Eine Dame von Welt von Henry James

Zu dem Sujet dieses Buches wurde James von Dumas dem Jüngeren inspiriert, der mit seiner Komödie Le Demi-Monde ein ganz ähnliches Thema aufgegriffen hat. Allerdings hat James die Geschichte nicht einfach übernommen, sondern an sein verändertes Umfeld angepasst. Für ihn steht die unterschiedliche Sichtweise der amerikanischen und englischen Gesellschaft im Fokus, die auch in Die Gesandten eine große Rolle spielt. James selbst ist in der Welt viel herum gekommen und hat während seines Studiums in New York, London, Paris und Genf gelebt und ist somit als gebürtiger Amerikaner durchaus mit den kulturellen Unterschieden konfrontiert worden. Dass er sich mit diesen Unterschieden gedanklich stark beschäftigt hat und ihre Feinheiten kennt, das beweißt er auch in dieser Novelle wieder mit viel Feingefühl. Es wird immer wieder deutlich, wie unterschiedlich die englische und amerikanische Aristokratie tickt und wie verschieden die Maßstäbe sind, die dort angesetzt werden.

In diesen Rahmen wird, genauso wie in Le Demi-Monde das moralische Problem einer „gefallenen“ Frau und ihre gesellschaftliche Akzeptanz thematisiert. Aber wie das für die französischen Autoren typisch war, wurde dort die Moral der Geschichte laut scheppernd durch die Erzählung gepeitscht, während James weder mahnend den Finger hebt, noch auf der Moralaposten-Welle dahin reitet. Beim Lesen schwingt die Frage eher im Hintergrund mit und im Fokus stehen vielmehr die Akteure und wie sie reagieren. James macht das sehr geschickt, indem es keinen einzelnen Protagonisten gibt, sondern mehrere Personen in ihrem Denken und Handeln vorgestellt und ausgeführt werden. Denkt man dann über die Geschichte nach, dann kommt sie eben doch auf, die Frage nach dem moralischen Verständnis der englischen und amerikanischen Gesellschaft dieser Zeit. Hinsichtlich dieser Fragestellung hat mir dieses Buch sehr gut gefallen und es lässt einiges an Raum um über die einzelnen Personen und ihre Art zu Handeln auch im Nachgang ein wenig nachzudenken.

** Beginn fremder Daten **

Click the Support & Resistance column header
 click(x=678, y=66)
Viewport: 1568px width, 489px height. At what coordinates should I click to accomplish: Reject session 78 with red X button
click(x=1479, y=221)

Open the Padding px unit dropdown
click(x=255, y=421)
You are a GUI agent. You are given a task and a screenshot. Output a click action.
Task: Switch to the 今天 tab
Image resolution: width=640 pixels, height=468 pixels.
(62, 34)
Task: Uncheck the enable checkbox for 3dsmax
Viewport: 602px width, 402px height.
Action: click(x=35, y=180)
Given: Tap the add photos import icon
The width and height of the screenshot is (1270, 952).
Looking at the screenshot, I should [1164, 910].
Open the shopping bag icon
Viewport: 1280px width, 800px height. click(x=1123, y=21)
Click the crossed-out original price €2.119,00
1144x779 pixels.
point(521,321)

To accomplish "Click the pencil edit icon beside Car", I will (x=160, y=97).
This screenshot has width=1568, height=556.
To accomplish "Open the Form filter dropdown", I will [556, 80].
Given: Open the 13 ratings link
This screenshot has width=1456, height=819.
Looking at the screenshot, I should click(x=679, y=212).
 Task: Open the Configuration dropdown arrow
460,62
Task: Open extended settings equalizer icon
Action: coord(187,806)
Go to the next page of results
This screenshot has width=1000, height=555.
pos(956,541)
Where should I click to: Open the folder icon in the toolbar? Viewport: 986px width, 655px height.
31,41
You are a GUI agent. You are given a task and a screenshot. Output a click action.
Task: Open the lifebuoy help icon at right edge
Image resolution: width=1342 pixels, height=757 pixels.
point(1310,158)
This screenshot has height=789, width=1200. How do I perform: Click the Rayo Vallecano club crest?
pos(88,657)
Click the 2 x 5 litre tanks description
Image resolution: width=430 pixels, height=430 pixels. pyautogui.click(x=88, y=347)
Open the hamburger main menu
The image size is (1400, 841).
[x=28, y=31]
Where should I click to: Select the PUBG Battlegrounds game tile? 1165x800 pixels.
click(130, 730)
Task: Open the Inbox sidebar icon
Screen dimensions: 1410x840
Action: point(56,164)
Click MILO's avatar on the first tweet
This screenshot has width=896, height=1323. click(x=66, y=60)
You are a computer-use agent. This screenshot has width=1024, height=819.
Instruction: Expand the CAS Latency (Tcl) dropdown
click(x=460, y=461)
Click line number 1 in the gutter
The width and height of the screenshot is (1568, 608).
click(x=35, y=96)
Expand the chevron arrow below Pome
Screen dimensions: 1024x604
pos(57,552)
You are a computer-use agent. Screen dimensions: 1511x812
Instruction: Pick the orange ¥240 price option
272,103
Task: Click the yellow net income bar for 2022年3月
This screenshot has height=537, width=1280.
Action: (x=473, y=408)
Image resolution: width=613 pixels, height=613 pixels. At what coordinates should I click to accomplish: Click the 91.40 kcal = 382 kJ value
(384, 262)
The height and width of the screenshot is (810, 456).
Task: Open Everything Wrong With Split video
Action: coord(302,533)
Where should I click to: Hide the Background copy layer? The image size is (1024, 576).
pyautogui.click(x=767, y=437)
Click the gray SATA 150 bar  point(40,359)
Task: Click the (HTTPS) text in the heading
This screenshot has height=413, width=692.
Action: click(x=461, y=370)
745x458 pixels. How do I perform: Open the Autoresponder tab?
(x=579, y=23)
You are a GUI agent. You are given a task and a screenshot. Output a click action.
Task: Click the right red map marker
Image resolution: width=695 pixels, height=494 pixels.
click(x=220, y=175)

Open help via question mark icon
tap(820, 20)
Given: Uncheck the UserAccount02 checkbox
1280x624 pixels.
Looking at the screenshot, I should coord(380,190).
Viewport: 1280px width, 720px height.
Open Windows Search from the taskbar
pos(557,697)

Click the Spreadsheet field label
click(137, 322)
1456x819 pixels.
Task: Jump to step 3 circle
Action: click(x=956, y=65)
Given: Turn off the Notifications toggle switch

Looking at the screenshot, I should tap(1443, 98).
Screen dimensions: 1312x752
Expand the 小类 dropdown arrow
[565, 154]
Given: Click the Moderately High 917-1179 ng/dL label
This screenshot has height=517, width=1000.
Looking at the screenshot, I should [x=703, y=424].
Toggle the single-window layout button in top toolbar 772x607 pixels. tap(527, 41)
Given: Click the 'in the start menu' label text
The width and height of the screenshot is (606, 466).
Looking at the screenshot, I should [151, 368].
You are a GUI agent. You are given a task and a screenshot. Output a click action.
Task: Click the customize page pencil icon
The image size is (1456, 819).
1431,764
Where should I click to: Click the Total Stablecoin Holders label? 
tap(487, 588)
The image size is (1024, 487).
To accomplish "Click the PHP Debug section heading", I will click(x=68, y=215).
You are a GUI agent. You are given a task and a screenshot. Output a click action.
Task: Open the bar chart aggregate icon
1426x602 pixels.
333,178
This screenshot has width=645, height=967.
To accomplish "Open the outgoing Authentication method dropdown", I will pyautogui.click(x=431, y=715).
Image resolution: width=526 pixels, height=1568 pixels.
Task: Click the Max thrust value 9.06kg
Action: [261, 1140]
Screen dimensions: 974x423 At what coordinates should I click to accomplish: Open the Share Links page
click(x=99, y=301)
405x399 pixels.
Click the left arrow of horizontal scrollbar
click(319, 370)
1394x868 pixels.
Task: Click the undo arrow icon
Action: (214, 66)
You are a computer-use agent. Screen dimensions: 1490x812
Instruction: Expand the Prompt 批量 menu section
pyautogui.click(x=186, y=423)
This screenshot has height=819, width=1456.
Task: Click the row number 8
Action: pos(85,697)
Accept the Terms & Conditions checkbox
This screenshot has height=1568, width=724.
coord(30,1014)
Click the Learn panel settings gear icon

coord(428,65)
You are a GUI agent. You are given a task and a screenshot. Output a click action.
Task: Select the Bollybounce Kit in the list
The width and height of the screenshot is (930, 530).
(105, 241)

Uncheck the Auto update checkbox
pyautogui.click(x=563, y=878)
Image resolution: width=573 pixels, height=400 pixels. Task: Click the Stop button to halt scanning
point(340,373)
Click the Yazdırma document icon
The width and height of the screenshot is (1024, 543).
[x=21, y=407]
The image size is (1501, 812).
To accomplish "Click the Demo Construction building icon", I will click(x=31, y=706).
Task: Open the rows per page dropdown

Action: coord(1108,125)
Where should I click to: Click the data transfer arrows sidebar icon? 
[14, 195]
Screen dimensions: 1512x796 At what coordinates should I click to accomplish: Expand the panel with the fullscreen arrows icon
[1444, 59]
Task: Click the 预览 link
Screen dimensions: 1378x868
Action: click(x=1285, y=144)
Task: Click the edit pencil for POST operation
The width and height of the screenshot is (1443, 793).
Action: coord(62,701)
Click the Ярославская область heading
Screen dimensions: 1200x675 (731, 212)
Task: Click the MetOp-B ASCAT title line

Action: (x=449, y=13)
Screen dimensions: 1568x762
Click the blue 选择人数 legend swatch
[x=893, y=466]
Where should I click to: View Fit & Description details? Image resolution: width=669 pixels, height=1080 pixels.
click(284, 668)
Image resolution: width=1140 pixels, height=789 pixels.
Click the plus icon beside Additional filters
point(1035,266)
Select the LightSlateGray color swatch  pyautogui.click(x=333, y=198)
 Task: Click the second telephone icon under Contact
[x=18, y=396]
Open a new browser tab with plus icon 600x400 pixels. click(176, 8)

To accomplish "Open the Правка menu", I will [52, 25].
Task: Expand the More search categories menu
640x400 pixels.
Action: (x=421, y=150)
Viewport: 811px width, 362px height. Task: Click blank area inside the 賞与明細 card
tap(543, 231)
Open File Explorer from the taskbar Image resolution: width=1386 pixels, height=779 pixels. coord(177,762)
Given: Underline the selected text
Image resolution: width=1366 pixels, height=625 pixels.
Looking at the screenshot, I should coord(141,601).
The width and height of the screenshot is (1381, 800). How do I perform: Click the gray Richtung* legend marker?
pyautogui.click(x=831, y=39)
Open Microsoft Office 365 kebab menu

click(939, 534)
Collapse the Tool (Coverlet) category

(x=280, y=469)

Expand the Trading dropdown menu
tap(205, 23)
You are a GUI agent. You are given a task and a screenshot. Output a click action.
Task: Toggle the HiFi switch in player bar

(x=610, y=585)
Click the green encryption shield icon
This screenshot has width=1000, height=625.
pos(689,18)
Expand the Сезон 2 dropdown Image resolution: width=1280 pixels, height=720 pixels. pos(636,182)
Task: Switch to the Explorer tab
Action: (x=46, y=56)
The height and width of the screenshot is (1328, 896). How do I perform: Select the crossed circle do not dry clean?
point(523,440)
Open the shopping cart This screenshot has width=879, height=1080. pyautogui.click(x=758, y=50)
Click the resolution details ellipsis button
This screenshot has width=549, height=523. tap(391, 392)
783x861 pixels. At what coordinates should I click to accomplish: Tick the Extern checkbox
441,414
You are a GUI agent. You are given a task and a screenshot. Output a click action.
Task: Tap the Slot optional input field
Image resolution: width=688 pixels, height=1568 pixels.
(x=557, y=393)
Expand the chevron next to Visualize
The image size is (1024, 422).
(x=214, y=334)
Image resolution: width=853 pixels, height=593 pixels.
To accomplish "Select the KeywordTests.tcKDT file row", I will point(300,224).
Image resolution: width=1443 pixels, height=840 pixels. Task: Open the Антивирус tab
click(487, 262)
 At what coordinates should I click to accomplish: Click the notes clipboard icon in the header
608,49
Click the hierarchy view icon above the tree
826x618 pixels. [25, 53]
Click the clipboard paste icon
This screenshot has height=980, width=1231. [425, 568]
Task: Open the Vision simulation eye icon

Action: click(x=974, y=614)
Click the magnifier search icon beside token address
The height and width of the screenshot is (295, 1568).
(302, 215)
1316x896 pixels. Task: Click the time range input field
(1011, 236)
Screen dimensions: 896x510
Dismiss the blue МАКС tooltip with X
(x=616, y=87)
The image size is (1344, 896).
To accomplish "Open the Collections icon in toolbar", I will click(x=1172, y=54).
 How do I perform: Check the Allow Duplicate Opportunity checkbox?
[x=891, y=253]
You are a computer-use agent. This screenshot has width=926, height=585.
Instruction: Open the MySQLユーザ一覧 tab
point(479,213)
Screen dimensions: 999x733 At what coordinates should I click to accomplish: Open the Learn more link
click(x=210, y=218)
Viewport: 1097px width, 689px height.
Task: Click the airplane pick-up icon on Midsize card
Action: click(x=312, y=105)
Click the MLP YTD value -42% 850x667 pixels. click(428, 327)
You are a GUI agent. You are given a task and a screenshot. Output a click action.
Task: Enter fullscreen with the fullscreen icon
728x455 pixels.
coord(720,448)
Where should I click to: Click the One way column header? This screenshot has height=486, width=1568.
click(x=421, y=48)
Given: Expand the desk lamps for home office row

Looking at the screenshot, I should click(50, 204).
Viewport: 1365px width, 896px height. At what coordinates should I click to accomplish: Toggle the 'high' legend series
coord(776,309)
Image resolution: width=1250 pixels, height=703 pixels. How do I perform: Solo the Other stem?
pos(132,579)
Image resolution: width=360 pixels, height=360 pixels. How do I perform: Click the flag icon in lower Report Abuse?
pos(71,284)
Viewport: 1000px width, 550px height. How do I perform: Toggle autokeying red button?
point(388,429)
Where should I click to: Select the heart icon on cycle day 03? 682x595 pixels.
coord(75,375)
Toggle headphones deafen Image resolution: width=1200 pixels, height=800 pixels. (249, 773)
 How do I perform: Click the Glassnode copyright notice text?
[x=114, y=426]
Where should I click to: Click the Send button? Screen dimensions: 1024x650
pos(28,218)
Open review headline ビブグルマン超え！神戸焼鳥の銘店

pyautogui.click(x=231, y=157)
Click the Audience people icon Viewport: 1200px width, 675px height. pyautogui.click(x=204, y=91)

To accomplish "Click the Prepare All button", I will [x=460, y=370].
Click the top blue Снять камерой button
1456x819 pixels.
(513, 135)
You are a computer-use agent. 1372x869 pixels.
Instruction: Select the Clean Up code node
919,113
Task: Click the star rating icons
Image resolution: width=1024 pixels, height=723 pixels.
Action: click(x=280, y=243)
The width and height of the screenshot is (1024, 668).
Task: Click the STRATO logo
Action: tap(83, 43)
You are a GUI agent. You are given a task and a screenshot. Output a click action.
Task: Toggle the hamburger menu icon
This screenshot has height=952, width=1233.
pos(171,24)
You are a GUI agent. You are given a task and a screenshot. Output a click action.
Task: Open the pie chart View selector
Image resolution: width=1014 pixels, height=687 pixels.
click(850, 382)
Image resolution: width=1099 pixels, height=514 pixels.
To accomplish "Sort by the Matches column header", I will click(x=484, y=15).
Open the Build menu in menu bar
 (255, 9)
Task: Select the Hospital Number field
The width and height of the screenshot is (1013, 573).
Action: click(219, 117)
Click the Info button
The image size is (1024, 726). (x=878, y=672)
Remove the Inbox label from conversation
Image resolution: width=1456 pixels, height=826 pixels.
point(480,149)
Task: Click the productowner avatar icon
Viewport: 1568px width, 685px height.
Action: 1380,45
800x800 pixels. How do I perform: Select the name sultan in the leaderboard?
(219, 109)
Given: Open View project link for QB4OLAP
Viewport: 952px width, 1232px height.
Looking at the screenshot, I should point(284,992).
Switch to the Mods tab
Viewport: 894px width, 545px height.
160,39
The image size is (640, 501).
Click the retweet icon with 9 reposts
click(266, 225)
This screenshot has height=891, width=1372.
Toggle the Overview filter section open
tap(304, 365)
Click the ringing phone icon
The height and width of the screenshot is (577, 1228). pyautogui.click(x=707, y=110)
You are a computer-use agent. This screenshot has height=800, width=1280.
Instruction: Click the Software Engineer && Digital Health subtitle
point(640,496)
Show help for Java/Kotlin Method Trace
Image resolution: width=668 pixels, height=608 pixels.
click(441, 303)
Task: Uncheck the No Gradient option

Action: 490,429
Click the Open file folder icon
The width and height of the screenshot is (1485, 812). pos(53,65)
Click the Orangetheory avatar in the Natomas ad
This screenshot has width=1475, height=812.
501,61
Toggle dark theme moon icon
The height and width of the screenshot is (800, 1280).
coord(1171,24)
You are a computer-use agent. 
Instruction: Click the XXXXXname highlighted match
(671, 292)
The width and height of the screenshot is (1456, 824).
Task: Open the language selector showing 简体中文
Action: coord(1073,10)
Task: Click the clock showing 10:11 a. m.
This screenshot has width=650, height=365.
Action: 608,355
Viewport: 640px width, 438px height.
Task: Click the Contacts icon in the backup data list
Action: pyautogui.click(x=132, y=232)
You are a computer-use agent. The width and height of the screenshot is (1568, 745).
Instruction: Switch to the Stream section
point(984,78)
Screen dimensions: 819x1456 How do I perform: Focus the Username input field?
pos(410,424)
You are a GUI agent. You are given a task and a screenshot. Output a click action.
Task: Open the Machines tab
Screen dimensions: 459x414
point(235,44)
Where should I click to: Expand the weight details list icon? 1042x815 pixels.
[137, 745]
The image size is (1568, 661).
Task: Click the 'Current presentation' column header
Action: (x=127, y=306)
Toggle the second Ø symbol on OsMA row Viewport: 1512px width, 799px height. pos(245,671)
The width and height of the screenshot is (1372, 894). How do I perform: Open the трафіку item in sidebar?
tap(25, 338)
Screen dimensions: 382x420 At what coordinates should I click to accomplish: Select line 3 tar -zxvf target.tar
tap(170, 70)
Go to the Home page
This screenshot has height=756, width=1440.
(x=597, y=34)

Angefügt an die Novelle ist noch ein Essay von Henry James zu finden, das den Titel Gelegentlich Paris trägt und die kulturellen Unterschiede der englischen und französischen Gesellschaft betrachtet. An dieser bemerkt man, wie James diese Fragen beschäftigt haben und damit passt der Essay sehr gut in dieses Bändchen. Sehr gut ist auch das Nachwort von Alexander Pechmann, der hier wieder mit viel Sachverstand und sehr gut gerafft die Geschichte mit dem Leben von Henry James in Verbindung bringt, was sehr informativ und interessant ist.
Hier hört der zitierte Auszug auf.